RawRead

Prerequisites

Mono
RawFileReader from Planet Orbitrap or email [email protected] with Subject "Access to RawFileReader"

Example

mono RawRead.exe 171010_Ip_Hela_ugi.raw (for all scans)
mono RawRead.exe <... rawFile> 0 2 (for profile scans with charge state > 1)

Compare results

awk -F '\t' '{print $1" "$6}' 171010_Ip_Hela_ugi.rawCombined/combined/txt/proteinGroups.txt | less
awk -F '\t' '{print $16}' 171010_Ip_Hela_ugi.raw.intensity0.charge0-comet-human.txt | less

Note: the RawRead.cs in this repository for other extraction of all info in raw file; countIons.cs is an additional helper focused on compact per-scan tables and targeted accumulation.

RawRead

RawRead.cs contains the C# code for extraction of all info in raw file

Compile

Linux (Mono C# compiler):

mcs RawRead.cs /reference:ThermoFisher.CommonCore.RawFileReader.dll \
	/reference:ThermoFisher.CommonCore.Data.dll \
	/reference:ThermoFisher.CommonCore.MassPrecisionEstimator.dll \
	/reference:MathNet.Numerics.dll /reference:System.Numerics.dll

Windows: use the MS C# compiler (csc) or a suitable .NET toolchain.

Key outputs (examples)

<raw>.MZ.txt — mass precision estimates (Mass, mmu, ppm)
<raw>.chromatogram.txt — BasePeak chromatogram (RT, intensity)
<raw>.centroid.MGF, <raw>.profile.MGF — MS2 blocks for centroid/profile scans
<raw>.profile.intensity{insThr}.charge{chgThr}.MS.txt — per-scan profile/intensity listing
<raw>.intensity{insThr}.charge{chgThr}.FFT.txt — FFT-derived summary

Notable behaviors & caveats

Uses GetReaction(0).PrecursorMass for PEPMASS in MGF; some scans may lack reactions — code assumes they exist.
Extracts charge from trailer labels by matching "Charge State:" — trailer labeling may vary by instrument/firmware.
Heuristic branches (e.g., title.Contains(" ms ")) determine some output formats; these heuristics may not be universal.
Large files: the code keeps arrays sized by the number of scans and may use significant memory for very long runs.

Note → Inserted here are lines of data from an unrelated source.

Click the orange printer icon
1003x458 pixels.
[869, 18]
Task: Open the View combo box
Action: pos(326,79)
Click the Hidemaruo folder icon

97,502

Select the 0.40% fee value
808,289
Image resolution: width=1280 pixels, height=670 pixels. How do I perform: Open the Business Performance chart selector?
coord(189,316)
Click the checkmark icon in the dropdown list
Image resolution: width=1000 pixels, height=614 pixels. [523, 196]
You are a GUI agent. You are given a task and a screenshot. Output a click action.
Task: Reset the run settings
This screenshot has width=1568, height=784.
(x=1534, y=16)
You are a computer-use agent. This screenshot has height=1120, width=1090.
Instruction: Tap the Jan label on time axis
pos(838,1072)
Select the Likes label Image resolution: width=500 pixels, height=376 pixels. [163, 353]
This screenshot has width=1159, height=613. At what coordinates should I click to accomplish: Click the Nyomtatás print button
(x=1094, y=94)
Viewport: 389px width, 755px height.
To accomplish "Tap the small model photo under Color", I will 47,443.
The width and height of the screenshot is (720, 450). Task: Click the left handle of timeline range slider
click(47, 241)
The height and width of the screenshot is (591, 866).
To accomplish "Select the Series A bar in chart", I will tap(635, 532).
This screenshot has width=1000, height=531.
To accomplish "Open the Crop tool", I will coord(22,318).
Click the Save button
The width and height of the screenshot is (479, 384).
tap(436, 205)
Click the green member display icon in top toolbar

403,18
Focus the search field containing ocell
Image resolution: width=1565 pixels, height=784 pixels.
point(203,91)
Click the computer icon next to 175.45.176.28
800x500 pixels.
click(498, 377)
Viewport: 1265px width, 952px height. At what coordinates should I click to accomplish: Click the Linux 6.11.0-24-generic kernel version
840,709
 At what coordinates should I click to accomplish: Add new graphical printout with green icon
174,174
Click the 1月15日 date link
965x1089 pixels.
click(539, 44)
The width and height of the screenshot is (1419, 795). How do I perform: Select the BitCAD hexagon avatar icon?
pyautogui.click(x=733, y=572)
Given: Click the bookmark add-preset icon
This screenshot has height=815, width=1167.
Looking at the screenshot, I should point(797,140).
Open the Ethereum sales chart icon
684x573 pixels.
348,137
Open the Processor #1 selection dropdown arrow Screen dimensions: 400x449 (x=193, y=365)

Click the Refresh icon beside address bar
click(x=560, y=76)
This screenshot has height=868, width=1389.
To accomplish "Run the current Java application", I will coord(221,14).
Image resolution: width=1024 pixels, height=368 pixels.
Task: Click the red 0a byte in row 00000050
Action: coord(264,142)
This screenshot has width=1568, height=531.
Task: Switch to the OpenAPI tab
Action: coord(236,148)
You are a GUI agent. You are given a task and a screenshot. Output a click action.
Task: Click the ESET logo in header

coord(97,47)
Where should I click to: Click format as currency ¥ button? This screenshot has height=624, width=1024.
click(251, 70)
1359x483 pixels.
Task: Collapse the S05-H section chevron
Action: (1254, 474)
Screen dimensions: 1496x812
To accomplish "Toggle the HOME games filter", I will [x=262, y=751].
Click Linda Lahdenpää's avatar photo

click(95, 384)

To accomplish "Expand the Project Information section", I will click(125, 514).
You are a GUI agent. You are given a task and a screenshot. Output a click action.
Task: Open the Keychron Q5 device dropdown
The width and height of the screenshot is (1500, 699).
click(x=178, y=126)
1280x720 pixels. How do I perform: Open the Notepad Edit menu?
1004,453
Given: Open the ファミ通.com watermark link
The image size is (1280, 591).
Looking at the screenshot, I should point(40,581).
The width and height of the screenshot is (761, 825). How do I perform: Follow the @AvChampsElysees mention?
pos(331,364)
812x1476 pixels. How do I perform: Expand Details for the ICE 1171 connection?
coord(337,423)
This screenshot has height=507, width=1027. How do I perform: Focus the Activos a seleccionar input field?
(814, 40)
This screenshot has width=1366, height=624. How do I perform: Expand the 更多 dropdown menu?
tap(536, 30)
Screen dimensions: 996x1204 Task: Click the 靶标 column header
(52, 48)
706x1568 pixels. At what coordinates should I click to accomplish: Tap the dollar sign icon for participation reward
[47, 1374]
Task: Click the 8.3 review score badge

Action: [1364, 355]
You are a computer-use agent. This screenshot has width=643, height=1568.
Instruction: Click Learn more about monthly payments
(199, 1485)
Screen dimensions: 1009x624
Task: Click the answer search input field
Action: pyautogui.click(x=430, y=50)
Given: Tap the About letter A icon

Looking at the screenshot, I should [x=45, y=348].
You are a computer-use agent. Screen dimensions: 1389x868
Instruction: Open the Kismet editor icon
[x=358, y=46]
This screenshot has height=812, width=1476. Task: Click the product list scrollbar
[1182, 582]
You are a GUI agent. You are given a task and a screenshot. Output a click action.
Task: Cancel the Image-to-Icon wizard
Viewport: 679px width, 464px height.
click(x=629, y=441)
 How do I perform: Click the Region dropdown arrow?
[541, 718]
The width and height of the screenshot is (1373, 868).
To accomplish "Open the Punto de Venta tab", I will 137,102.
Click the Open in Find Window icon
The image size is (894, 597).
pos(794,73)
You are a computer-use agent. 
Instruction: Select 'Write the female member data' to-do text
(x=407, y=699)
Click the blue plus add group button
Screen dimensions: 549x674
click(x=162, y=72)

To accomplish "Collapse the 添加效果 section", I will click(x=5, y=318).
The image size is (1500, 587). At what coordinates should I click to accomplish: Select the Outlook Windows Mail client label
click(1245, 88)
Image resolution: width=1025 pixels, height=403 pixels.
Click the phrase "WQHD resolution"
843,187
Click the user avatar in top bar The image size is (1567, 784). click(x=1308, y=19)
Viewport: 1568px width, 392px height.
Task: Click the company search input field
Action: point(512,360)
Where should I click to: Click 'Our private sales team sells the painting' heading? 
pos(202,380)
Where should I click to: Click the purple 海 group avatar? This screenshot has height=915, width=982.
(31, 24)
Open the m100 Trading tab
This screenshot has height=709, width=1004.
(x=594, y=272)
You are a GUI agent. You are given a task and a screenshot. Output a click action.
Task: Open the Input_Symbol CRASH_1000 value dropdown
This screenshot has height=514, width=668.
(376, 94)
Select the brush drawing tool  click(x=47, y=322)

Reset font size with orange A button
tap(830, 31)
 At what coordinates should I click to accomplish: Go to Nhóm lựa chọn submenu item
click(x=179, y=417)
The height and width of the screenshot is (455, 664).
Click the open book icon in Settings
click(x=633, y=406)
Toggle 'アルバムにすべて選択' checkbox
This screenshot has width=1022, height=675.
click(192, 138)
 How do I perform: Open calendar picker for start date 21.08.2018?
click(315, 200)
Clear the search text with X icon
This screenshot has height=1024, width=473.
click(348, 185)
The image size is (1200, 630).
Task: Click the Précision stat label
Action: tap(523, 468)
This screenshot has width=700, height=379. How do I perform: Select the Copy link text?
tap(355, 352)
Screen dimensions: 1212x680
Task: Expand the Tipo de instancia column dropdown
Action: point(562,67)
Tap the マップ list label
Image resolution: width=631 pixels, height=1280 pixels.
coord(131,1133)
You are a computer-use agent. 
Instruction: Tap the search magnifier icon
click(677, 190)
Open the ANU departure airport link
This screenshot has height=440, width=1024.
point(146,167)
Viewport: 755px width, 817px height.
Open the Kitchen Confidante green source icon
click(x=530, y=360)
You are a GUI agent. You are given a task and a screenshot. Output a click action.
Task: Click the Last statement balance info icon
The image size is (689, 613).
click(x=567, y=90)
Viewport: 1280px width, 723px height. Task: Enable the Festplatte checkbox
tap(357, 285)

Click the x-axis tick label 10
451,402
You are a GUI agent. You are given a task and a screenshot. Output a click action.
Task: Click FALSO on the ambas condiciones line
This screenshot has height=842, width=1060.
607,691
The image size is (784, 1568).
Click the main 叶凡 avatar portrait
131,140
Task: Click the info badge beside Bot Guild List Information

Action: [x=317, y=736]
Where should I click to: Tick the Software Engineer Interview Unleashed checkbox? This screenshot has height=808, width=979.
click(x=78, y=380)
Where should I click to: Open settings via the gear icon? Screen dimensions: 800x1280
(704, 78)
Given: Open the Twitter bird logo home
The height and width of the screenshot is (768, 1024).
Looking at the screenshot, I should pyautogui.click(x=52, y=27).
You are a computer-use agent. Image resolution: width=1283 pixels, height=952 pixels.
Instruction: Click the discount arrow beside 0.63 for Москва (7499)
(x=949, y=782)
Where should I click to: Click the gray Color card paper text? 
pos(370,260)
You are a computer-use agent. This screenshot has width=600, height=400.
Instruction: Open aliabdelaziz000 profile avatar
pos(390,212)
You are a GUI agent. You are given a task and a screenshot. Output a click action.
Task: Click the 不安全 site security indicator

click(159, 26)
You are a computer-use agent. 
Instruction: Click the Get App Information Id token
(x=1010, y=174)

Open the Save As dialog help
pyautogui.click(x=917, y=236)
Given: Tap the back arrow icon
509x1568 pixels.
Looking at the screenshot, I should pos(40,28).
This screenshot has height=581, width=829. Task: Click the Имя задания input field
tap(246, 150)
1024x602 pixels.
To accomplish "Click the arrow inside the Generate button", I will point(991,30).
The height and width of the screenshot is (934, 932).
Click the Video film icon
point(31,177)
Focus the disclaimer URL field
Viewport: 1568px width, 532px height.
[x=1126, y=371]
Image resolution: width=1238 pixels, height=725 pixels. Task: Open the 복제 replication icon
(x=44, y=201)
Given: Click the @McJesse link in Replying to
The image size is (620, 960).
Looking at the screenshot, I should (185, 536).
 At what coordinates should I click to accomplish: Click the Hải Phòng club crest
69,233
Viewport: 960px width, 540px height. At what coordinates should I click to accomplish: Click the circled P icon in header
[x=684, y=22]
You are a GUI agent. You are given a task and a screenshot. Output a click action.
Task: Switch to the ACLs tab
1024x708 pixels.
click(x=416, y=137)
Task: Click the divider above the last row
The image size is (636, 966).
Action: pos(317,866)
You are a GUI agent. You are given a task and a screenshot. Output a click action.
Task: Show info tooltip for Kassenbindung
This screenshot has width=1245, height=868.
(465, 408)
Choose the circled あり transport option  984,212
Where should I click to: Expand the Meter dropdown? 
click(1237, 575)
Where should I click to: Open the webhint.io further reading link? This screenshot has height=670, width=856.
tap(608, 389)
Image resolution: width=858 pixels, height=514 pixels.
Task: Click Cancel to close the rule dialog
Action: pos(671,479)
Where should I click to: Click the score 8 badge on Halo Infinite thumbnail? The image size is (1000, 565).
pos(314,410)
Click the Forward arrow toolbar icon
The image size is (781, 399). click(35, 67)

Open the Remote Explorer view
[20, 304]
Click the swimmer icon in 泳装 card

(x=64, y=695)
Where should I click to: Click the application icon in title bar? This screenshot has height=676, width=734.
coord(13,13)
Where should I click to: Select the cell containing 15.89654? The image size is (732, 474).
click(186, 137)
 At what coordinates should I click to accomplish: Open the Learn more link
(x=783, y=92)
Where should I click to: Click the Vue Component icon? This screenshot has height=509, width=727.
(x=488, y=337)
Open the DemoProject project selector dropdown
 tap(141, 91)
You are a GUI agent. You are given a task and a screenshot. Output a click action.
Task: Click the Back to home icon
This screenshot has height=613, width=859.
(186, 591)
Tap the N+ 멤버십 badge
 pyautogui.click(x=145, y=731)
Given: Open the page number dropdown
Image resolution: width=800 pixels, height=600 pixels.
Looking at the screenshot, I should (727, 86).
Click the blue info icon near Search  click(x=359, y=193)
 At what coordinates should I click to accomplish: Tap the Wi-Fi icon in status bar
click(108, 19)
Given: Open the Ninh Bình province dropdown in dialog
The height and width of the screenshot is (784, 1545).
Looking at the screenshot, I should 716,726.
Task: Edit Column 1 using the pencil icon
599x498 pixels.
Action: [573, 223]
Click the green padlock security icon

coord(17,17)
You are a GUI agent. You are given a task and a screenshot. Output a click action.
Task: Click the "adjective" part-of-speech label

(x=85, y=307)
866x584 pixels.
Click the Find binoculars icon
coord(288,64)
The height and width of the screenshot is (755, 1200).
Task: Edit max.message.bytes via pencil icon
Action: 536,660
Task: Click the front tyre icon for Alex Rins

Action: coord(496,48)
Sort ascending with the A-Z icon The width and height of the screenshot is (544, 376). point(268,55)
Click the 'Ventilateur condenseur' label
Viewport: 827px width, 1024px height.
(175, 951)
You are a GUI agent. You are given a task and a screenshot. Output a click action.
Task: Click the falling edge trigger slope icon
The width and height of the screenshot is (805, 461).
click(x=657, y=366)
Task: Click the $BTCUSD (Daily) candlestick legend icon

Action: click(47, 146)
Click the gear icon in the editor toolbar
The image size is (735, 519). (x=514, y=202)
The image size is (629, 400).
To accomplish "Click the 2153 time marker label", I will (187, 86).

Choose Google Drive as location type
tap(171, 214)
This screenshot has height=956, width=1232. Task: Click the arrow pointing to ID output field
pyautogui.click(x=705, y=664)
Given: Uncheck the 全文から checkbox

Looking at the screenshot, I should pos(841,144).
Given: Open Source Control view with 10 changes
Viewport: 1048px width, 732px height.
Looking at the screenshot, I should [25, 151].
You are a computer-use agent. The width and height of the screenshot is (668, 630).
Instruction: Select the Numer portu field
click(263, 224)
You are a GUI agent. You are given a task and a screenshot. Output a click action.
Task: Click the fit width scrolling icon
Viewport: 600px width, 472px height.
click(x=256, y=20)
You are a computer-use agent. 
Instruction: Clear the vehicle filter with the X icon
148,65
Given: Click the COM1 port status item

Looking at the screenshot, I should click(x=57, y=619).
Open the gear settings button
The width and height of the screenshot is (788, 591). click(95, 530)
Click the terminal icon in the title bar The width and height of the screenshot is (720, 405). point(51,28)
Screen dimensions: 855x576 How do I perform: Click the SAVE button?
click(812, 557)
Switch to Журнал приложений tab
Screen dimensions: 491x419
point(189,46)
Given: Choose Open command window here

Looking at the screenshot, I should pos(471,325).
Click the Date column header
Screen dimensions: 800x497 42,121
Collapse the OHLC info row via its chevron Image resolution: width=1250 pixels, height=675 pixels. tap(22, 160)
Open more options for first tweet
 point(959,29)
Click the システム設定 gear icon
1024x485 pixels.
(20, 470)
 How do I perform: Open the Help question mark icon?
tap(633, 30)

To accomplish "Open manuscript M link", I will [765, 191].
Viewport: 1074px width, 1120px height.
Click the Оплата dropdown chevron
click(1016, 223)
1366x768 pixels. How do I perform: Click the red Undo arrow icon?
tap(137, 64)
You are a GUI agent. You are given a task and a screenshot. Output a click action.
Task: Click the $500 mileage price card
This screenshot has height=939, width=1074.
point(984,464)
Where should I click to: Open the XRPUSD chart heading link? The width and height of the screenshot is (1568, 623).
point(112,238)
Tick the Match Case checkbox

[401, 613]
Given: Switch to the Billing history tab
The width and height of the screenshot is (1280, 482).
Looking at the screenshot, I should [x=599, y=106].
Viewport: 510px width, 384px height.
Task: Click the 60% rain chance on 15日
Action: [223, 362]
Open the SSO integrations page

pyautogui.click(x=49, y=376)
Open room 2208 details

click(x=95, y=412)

Also contains countIons tool — per-scan TSV and targeted TIC accumulation

countIons.cs is an additional helper focused on compact per-scan tables and targeted accumulation. countIons.cs (compiled to countIons.exe) writes a compact per-scan TSV next to a RAW file (<raw>.cI.tsv) and can accumulate targeted TIC values from a targets CSV.

Build and run example

mcs countIons.cs /reference:ThermoFisher.CommonCore.RawFileReader.dll \
	/reference:ThermoFisher.CommonCore.Data.dll \
	/reference:ThermoFisher.CommonCore.MassPrecisionEstimator.dll \
	/reference:MathNet.Numerics.dll /reference:System.Numerics.dll -out:countIons.exe

mono countIons.exe /path/to/file.raw /path/to/targets.csv

Note

Tolerances (mass: 0.0001, time: 0.01 min) are hard-coded, but can be exposed as CLI flags on request.

Key behavior

Writes per-scan TSV: <raw>.cI.tsv (scan, BasePeakMass, TIC, title, time, etc.). If an apparently-complete .cI.tsv exists the program will reuse it instead of re-scanning the RAW.
Reads a targets CSV (header must include Mass [m/z]). Optional Start [min] and End [min] columns are supported and used as RT windows.
Matching rules (current defaults):
- Observed m/z is parsed from the scan title (e.g. 1120.0691 in ... [email protected] ...). The code does NOT use BasePeakMass for matching.
- Mass tolerance: absolute difference <= 0.0001.
- Time window: if Start [min]/End [min] are present, the scan RT must be inside [Start - 0.01, End + 0.01] minutes.
Because countIons.cs only uses the precursor m/z parsed from the collected scan title (and an absolute mass tolerance of 0.0001), it cannot reliably discriminate different peptide sequences that share the same monoisotopic mass within that tolerance when their retention-time windows overlap. For example, two peptides with identical or near-identical monoisotopic mass (e.g., "LSLAQEDLISNR" vs "GSLLLGGLDAEASR" in a hypothetical case) will both be counted for the same scan if the scan's RT falls inside both targets' Start/End windows. If you need sequence-level disambiguation you should use additional information (e.g., MS2 fragment matching, narrower mass/time tolerances, or peptide-specific markers) rather than title-only m/z matching.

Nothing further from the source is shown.